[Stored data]
================================

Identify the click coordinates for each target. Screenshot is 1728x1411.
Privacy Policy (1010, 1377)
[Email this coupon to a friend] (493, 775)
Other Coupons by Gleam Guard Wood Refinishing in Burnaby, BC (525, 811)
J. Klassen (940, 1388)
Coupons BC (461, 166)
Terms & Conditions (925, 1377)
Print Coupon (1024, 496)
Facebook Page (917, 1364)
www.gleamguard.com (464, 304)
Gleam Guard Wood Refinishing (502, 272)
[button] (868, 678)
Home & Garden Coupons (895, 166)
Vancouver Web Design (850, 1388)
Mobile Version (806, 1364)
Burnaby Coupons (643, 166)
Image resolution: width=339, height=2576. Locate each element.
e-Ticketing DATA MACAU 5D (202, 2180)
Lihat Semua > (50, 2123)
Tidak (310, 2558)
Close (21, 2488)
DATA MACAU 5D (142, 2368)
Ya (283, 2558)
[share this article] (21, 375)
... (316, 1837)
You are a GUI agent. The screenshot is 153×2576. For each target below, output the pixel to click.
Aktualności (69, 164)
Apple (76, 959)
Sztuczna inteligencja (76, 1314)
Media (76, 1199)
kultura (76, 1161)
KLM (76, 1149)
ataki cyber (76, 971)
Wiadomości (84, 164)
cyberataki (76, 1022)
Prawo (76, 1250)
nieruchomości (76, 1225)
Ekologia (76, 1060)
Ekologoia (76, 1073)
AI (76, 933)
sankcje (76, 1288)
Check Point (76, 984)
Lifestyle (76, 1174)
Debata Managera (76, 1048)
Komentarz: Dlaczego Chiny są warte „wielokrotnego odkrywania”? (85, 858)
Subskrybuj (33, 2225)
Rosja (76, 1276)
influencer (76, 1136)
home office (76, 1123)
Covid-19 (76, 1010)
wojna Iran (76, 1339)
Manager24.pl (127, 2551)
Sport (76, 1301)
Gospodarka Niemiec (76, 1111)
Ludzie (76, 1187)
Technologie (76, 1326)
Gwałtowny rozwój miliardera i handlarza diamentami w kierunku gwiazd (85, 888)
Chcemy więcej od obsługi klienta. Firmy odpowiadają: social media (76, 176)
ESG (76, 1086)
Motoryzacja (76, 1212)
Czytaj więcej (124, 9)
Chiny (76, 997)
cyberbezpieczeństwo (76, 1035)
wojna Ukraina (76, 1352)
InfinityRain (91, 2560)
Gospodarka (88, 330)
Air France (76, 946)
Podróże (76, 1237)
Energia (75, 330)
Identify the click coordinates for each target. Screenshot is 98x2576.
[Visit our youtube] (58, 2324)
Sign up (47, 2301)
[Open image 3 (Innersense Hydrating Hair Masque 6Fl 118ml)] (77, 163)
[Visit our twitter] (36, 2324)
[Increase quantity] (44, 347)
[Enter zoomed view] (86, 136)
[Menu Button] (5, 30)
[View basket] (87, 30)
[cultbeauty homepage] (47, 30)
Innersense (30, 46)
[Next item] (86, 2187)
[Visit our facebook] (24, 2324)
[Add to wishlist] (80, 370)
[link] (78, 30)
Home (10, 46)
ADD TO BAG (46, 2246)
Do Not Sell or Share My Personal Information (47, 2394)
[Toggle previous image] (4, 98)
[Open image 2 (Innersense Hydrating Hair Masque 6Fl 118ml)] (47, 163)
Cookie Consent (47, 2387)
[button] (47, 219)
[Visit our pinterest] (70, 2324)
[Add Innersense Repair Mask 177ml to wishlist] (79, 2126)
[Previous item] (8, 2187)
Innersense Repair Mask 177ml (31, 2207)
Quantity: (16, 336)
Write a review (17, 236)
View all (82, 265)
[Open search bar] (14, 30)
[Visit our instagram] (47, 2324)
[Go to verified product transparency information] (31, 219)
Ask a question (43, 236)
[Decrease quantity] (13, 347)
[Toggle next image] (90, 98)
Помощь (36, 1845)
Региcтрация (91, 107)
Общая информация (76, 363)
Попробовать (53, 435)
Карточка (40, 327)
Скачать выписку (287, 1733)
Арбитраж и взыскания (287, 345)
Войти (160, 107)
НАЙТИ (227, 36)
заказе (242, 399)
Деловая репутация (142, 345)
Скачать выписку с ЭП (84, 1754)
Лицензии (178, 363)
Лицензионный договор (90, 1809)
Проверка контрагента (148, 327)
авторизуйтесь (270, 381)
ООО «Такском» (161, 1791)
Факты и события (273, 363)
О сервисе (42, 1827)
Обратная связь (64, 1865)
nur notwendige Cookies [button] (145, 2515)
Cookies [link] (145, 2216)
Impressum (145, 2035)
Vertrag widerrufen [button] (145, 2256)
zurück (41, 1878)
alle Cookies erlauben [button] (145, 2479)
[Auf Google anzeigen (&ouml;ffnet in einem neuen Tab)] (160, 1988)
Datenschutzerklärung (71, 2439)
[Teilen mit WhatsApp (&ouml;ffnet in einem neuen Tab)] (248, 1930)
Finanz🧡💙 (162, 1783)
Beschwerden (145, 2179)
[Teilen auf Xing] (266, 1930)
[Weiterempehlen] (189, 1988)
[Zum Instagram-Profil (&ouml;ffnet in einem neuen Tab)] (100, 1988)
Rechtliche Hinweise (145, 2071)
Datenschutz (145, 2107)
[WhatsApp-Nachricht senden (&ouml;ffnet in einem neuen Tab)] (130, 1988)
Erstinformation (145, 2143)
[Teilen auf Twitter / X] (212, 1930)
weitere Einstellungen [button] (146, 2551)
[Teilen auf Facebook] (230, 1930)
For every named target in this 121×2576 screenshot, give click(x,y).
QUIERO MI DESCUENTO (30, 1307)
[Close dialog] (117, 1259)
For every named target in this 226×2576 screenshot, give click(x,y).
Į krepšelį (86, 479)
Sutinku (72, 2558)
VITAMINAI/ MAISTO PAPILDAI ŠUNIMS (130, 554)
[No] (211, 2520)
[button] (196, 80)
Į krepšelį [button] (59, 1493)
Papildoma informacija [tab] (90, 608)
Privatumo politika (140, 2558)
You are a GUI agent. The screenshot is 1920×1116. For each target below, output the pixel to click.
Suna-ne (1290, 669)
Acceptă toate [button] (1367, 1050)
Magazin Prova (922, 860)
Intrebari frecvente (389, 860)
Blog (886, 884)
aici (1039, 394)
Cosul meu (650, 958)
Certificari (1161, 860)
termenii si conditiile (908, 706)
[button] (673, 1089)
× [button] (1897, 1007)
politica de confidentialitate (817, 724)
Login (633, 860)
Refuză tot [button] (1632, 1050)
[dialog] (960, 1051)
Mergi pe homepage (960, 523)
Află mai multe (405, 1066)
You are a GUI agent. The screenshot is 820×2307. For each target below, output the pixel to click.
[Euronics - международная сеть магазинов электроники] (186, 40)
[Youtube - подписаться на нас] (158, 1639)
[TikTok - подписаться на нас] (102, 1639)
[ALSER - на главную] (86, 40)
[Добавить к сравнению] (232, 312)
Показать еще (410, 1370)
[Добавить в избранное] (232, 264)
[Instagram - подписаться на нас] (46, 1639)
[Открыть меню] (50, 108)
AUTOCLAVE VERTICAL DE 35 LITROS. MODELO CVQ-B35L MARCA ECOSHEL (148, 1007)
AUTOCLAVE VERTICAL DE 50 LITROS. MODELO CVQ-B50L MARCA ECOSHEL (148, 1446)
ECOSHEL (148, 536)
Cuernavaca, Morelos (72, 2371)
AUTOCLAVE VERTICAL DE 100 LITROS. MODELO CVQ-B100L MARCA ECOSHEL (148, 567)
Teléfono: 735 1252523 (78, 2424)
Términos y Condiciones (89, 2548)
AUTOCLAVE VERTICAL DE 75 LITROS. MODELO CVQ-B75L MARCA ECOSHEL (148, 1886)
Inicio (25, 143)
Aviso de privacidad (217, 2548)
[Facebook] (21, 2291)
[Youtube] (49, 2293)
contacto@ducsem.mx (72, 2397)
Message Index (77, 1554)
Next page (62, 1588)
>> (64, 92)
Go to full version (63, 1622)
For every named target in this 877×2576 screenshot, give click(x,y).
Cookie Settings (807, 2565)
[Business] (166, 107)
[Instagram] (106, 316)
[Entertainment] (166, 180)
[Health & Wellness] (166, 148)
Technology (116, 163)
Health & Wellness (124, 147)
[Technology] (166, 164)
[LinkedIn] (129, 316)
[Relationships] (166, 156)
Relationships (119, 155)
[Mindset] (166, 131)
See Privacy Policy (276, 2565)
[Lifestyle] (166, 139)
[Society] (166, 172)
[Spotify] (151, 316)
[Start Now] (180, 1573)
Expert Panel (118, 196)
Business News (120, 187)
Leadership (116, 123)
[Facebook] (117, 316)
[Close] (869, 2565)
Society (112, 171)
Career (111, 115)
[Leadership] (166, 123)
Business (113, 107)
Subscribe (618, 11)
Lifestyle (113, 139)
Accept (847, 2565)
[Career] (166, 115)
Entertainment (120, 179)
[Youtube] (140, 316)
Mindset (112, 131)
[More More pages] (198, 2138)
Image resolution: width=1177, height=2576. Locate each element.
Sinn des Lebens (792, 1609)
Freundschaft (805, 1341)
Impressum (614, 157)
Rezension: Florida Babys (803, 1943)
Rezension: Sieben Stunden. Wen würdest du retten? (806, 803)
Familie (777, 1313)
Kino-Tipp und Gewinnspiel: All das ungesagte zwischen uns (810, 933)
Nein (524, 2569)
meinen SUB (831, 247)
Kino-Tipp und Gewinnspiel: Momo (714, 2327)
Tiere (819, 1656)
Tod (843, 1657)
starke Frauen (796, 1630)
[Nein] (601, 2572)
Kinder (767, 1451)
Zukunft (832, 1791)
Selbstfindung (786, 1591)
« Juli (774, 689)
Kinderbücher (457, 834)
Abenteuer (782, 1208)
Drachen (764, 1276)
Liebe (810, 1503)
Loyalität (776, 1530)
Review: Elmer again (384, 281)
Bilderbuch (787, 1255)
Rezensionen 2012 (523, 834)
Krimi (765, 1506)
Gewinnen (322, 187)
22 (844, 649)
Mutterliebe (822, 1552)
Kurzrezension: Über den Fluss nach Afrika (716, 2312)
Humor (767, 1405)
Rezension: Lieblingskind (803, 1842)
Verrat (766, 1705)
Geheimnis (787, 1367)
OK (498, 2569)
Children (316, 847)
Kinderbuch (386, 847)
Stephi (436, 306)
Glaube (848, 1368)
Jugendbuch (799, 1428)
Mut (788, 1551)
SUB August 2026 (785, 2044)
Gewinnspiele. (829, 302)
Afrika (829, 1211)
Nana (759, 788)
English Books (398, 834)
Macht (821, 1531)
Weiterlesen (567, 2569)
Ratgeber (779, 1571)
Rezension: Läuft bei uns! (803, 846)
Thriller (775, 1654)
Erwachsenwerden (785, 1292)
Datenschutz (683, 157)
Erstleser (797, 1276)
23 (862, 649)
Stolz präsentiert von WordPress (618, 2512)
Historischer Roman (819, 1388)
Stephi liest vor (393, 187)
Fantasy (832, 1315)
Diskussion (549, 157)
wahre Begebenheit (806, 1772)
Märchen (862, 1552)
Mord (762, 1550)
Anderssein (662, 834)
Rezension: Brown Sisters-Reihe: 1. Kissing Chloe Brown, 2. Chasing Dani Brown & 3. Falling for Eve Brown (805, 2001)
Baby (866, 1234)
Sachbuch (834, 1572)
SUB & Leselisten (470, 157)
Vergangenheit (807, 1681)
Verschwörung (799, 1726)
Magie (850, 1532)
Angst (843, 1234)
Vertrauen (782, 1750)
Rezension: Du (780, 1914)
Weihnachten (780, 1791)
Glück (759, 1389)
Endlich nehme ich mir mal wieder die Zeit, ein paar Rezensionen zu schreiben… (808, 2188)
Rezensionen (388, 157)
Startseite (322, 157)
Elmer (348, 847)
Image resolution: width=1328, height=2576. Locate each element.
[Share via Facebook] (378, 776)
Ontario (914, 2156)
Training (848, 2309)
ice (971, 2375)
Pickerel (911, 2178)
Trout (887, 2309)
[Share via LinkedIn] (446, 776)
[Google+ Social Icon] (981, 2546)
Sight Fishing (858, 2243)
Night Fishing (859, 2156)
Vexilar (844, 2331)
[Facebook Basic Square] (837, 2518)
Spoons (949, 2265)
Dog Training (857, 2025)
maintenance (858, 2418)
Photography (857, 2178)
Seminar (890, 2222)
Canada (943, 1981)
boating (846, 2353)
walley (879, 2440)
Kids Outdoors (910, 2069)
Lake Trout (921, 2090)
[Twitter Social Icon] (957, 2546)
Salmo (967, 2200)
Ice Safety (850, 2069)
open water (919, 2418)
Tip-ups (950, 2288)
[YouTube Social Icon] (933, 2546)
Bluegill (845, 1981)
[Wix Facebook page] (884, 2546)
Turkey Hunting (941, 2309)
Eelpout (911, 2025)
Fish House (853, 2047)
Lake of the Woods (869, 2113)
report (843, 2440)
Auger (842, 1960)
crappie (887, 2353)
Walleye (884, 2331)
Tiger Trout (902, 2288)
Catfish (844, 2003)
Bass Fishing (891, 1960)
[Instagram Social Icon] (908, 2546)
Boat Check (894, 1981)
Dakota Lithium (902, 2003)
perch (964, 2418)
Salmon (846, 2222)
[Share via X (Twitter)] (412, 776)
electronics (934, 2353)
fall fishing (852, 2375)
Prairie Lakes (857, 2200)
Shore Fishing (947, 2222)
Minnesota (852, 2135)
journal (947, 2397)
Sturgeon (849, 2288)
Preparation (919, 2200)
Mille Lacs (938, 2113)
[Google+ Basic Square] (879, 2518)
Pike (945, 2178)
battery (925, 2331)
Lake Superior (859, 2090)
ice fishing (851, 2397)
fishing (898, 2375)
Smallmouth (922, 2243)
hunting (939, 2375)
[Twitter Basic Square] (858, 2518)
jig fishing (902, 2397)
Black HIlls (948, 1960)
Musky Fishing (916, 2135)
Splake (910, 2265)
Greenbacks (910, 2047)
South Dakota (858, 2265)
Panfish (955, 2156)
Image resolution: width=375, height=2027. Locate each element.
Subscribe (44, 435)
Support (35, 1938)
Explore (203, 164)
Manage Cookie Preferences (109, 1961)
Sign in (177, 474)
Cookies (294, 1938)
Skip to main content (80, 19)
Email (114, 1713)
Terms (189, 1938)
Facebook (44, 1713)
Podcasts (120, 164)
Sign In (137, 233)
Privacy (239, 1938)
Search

================================

From the records above, print exactly the lines that run from the line with "[Instagram - подписаться на нас] (46, 1639)" to the line with "Términos y Condiciones (89, 2548)", inclusive.

[Instagram - подписаться на нас] (46, 1639)
[Открыть меню] (50, 108)
AUTOCLAVE VERTICAL DE 35 LITROS. MODELO CVQ-B35L MARCA ECOSHEL (148, 1007)
AUTOCLAVE VERTICAL DE 50 LITROS. MODELO CVQ-B50L MARCA ECOSHEL (148, 1446)
ECOSHEL (148, 536)
Cuernavaca, Morelos (72, 2371)
AUTOCLAVE VERTICAL DE 100 LITROS. MODELO CVQ-B100L MARCA ECOSHEL (148, 567)
Teléfono: 735 1252523 (78, 2424)
Términos y Condiciones (89, 2548)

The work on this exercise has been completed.